De tovenaarswereld van Harry Potter is gescheiden van de Dreuzel (niet-magische) wereld, en dat is de manier waarop de meeste heksen en tovenaars het leuk vinden. In feite doen ze allerlei soorten werk binnen het Ministerie van Toverkunst om ervoor te zorgen dat hun wereld geheim blijft. Hoewel de meeste tovenaars denken dat ze superieur zijn aan Dreuzels, is de vader van Ron Wemel, Arthur Wemel, een van de weinigen die gelooft dat alle mensen gelijk zijn, ongeacht hun magische vermogen.
hamSCROLL OM DOOR TE GAAN MET INHOUD
Arthur Wemel werkt voor het Ministerie van Toverkunst in het Bureau Misbruik van Dreuzelvoorwerpen. Het is een klein kantoor met slechts één andere medewerker. Hoewel Arthur en zijn baan vaak niet gewaardeerd worden, is zijn rol cruciaal voor de geheimhouding van de hele tovenaarswereld.
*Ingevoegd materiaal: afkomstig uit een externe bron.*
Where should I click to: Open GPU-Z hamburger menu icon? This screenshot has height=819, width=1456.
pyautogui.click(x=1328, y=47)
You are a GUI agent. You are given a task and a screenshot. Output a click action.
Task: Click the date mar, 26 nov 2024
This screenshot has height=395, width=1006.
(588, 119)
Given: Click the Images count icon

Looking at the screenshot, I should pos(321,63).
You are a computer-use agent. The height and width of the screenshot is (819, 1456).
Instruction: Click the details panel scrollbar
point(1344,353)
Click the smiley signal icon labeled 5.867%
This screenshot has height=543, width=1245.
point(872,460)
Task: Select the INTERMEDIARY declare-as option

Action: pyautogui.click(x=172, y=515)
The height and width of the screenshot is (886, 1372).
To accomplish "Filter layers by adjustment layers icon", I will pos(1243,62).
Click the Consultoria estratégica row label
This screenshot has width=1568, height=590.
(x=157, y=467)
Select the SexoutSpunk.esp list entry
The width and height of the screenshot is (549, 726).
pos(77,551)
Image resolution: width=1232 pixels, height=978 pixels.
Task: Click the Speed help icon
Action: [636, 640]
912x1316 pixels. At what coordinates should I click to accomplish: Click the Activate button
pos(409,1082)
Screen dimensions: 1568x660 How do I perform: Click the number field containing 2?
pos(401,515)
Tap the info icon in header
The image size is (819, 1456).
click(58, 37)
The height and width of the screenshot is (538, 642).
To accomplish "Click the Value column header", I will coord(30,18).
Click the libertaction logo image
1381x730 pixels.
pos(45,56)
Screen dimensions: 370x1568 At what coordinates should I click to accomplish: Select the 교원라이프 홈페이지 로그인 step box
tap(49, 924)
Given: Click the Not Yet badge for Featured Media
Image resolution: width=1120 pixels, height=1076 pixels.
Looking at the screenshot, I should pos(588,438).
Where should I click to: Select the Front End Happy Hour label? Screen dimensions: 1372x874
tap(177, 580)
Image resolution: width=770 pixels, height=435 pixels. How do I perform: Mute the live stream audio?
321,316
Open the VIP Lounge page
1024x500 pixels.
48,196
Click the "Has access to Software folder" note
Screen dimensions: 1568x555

Het is tijd om Arthur Weasley de eer te geven voor het beschermen van Dreuzels en het handhaven van de integriteit van de magische wereld.
De taak van Arthur Weasley was een integraal onderdeel van de geheimhouding van de tovenaarswereld

In De geheime kamer , Wanneer Harry voor het eerst aankomt bij het huis van Weasley, onthult Arthur dat hij de hele nacht bezig was geweest met het uitvoeren van invallen. Omdat de meeste magische mensen Dreuzels als inferieur beschouwen, is The Misuse of Dreuzel Artifacts Office voornamelijk gericht op het handhaven van de scheiding tussen de twee werelden met alle mogelijke middelen, in plaats van Arthur's niche van het correct gebruiken van dingen zoals badeendjes. Arthur voert invallen uit om er zeker van te zijn dat heksen en tovenaars geen niet-magische objecten betoveren niets magisch kan in Dreuzelhanden vallen.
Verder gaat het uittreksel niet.